There are also times when a leader withholds information or gives a strategically partial response for inappropriate reasons. When a leader withholds information to manipulate or control, that’s inappropriate. It’s also bad leadership. When a leader withholds information from their smartest team members, they lose trust.  And when leaders lose trust, the best people are crestfallen and withhold their best work. The thinking goes like this. If my leader doesn’t trust me enough to share the complete set of information with me it’s because they don’t think I’m worthy of their trust and they don’t think highly of me.  And if they don’t think I’m worthy of their trust, they don’t understand who I am and what I stand for.  And if they don’t understand me and know what I stand for, they’re not worthy of my best work.

As a leader, you must share all you can.  And when you can’t, you must tell your team there are things you can’t share and tell them the reasons why. Your team can handle the fact that there are some things you cannot share. But what your team cannot hand is when you withhold information so you can gain the upper hand on them. And your team can tell when you’re withholding with your best interest in mind. Remember, you hired them because they were smart, and their smartness doesn’t go away just because you want to control them.

If your direct reports always tell you they can get it done even when they don’t have the capacity and capability, that’s not the behavior you want. If your direct reports tell you they can’t get it done when they can’t get it done, that’s the behavior you want. But, as a leader, which behavior do you reward? Do you thank the truthful leader for being truthful about the reality of insufficient resources and do you chastise the other leader for telling you what you want to hear? Or, do you tell the truthful leader they’re not a team player because team players get it done and praise the unjustified can-do attitude of the “yes man” leader? As a leader, I suggest you think deeply about this. As a direct report of a leader, I can tell you I’ve been punished for responding in way that was in line with the reality of the resources available to do the work. And I can also tell you that I lost all respect for that leader.
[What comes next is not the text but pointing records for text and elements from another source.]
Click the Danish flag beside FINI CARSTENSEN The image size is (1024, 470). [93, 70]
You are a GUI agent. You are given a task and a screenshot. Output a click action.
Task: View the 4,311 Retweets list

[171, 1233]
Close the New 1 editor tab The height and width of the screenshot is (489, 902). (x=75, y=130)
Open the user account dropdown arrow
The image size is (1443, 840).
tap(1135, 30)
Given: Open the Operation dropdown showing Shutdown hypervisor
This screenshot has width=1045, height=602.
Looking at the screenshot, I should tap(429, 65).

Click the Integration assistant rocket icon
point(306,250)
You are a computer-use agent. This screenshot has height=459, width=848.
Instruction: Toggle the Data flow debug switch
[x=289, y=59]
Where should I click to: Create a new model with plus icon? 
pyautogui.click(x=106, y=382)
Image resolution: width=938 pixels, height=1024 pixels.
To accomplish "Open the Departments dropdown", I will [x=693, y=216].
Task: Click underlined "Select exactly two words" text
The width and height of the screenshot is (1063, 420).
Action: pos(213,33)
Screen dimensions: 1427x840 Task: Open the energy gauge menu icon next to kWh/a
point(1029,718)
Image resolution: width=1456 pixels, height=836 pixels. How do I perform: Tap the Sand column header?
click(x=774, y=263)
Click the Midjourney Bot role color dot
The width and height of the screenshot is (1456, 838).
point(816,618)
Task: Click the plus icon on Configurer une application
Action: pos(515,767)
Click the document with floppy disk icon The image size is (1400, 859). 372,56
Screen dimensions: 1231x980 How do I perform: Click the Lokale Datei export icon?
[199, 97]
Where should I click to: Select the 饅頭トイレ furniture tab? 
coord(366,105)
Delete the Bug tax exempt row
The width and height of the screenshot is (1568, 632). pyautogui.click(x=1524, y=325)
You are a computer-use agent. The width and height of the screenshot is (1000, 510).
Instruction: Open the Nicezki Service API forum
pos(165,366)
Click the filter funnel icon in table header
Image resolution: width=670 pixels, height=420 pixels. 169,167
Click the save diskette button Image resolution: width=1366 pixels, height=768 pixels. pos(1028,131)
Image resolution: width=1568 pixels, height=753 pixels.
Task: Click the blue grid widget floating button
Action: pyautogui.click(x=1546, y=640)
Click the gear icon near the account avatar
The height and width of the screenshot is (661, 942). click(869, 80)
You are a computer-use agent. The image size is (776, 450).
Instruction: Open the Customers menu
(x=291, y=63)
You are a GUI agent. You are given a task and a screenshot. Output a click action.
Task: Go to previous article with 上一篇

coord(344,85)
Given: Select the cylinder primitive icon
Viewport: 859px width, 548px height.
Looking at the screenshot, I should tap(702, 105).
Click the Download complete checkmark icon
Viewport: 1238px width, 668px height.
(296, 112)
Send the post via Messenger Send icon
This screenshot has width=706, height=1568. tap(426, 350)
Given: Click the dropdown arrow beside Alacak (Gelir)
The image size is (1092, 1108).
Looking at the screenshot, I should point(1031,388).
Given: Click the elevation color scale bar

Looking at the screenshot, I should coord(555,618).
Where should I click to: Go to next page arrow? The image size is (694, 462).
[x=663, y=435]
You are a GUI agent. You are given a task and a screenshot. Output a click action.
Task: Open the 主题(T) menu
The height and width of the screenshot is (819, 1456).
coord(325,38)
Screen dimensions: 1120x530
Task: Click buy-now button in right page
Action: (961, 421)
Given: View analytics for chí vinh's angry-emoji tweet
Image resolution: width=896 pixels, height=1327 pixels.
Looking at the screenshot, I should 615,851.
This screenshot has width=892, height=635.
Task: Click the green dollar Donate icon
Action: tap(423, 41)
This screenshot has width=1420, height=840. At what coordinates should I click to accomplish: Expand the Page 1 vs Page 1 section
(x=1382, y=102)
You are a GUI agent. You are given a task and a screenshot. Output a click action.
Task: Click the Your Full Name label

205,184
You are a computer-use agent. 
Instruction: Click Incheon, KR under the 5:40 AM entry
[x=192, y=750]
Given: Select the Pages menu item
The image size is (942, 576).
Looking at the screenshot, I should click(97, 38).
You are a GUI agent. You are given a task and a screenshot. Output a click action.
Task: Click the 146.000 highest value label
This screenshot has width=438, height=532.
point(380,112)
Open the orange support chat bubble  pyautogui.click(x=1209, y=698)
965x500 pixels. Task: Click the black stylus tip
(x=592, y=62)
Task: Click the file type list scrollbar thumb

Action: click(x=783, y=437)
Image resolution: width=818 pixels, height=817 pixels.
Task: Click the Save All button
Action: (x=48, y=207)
As a leader, you have three types of direct reports. Type I are folks are happy where they are and will do as little as possible to keep it that way. Type II are people that are striving for the next promotion and will tell you whatever you want to hear in order to get the next job. Type III are the non-striving people who will tell you what you need to hear despite the implications to their career. Type I people are good to have on your team.  They know what they can do and will tell you when the work is beyond their capability. Type II people are dangerous because they think only of themselves. They will hang you out to dry if they think it will advance their career. And Type III people are priceless.

Type III people care enough to protect you.  When you ask them for something that can’t be done, they care enough about you to tell you the truth. It’s not that they don’t want to get it done, they know they cannot. And they’re willing to tell you to your face. Type II people don’t care about you as a leader; they only care about themselves. They say yes when they know the answer is no. And they do it in a way that absolves them of responsibility when the wheels fall off. As a leader, which type do you want on your team? And as a leader, which type do you promote and which do you chastise. And, how do you feel about that?

As a leader, you must be truthful. And when you can’t disclose the full truth, tell people. And when your Type II direct reports give you the answer they know you want to hear, call them on their bullshit.  And when your Type III folks give you the answer they know you don’t want to hear, thank them.